** Texte fourni **
━━━━━━
Duke Ellington - Money Jungle

Au moins aussi culte comme collaboration que comme marronier, voilà un album que même le fan hardcore d'Anny Cordy se devrait de possèder, l'unique album de jazz, le disque danslequel tout est parfait, des blazes sur la pochette aux impros des mêmes loustics sur les plages : Money Jungle où le jazz version culte ! Parce que des disques comme ceux-ci, qui convoquent un casting rêvé, il y en a quand même énormément qui sont de retensissants flops. Souvenons-nous de ce "tenor madness" et ses quatre mesures partagées entre Sonny Rollins et john Coltrane, quelle déception ! Mais rien de ça dans ce disque qui s'ouvre merveilleusement sur "very special" et ses notes aériennes placées sur le clavier par the Duke. A peine l'esquisse d'une mélodie. Derrière, Max Roach joue des balais sur la caisse clair et Charles Mingus s'empare d'une ligne de basse d'un autre monde : le décors est planté. Ellington délaisse bien vite le canon standard de sa mélodie et s'en va jouer avec Mingus en entâmant un dialogue impensable : la main gauche du Duke refaisant la mélodie lançée sur son manche par Mingus, tout simplement magnifique. Le roulement de caisse clair final ponctue le morceau comme un éclat de rire génial. "A little max" morceau suivant poursuit sur cette voix tandis que le dialogue s'ouvre ici davantage entre Mingus et Max Roach, laissant la part belle au démantélement du thème par son auteur Duke Ellington. Sans égrainer un à un chacun des titres de ce disque culte parce que parfait, il ets tout de même nécessaire de relever deux morceaux fondamentaux, presque fondateurs du jazz moderne : "Fleurette Africaine" et "Caravan". Ecoutez ça et vous pourrez mourir, comme après une bonne margarita.



En parlant de collaboration et en restant chez Ellington, il y a ce disque pour lequel on se serait damner si seulement il avait été réussi. La rencontre au sommet de deux géants, des deux grands artistes noirs qui ont su dans les années 40/50 imposer leurs orchestres à New-York, au Etats-Unis et dans le monde. Et pourtant ces deux grosses pièces d'artillerie du Swing ne vont produire qu'un album médiocre dans lequel les deux personnalités ne se rencontreront pour ainsi dire jamais vraiment. Il suffit d'ailleurs d'entendre Armstrong embrasser littéralement son interprétation de "Solitude" de sa générosité, laquelle ne suffisant pas à rendre ne serait-ce qu'un centième de l'émotion véhiculée par le trio Mingus-Roach-Ellington sur "Money Jungle" sur ce meêm morceau. Ellington ne se livre jamais dans ce "Great Summit", la trompette d'Armstrong tempête tant et tant qu'elle ne trouve jamais le clavier du Duke, lequel demeure desespérement vide de toute émotion franche. Le Duke accompagne le grand Louis finalement bien plus mal que ne l'aurait fait n'importe quel quidam habituel du grand trompetiste. Toutes les rencontres ne sont pas forcément de belles rencontres et malgré les photos souriantes qu'on associe à tort à des souvenirs heureux.
━━━━━━
** Section de données **
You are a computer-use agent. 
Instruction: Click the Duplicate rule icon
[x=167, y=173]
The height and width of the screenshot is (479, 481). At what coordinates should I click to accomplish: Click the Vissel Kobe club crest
━━━━━━
** Consigne A **
Indiquez si chacune des affirmations suivantes concorde avec le texte fourni sur Duke Ellington, en répondant par oui ou par non et en citant textuellement les mots décisifs du texte. (i) L'album Money Jungle s'ouvre sur le morceau « Very Special ». (ii) Dans ce premier morceau, Max Roach joue de la caisse claire avec des baguettes. (iii) D'après le texte, Ellington accompagne Armstrong mieux que ne l'aurait fait un musicien habituel du trompettiste.
** Consigne B **
Poursuivez le texte fourni sur Duke Ellington à partir de sa dernière phrase.

** Résultat A **
(i) Oui : « Mais rien de ça dans ce disque qui s'ouvre merveilleusement sur "very special" ».
(ii) Non : « Max Roach joue des balais ».
(iii) Non : « Le Duke accompagne le grand Louis finalement bien plus mal que ne l'aurait fait n'importe quel quidam habituel du grand trompetiste. »

** Résultat B **
dimanche 16 mars 2008

Bof.

Je me suis levé ce matin avec l'envie de parler de choses lues, vues et entendues, et, aléas du dimanche matin en compagnie de deux gnomes, j'ai d'un coup d'un seul trouvé tout cela bien fade et moche, comme un relent de sarkozysme matinal. Bref, j'avais dans l'idée de faire un article de cent lignes ou plus sur le dernier Lupe Fiasco, le bien nommé "The Cool", parce que bon, même si ça reste du Hip-Hop de bande FM dans tout ce qu'il y a de plus rassembleur (c'est une qualité quand même) mais parfois aussi racoleur (là c'est un défaut), il fallait bien relever que ce disque est un concept-album, quelque chose d'assez éloigné de l'esprit Hip-Hop, lequel lorgne davantage vers des formats courts mais de 21 plages dans chacune desquelles ledit rapper peut se projeter en star du sex, star du quartier, star de sa maman, mais qu'il faut aussi étudier et pas glisser vers une mauvaise vie. Bref, un concept-album annonçait quelque chose de différent dans un univers Hip-Hop récent un peu sclérosé, alors si "The Cool" ne comble pas vraiment les attentes, certains titres sont tout de même de vraies tueries et il faut bien reconnaître à Lupe Fiasco qu'il possède une réelle vision de son rap et une manière tout à fait particulière de l'exercer.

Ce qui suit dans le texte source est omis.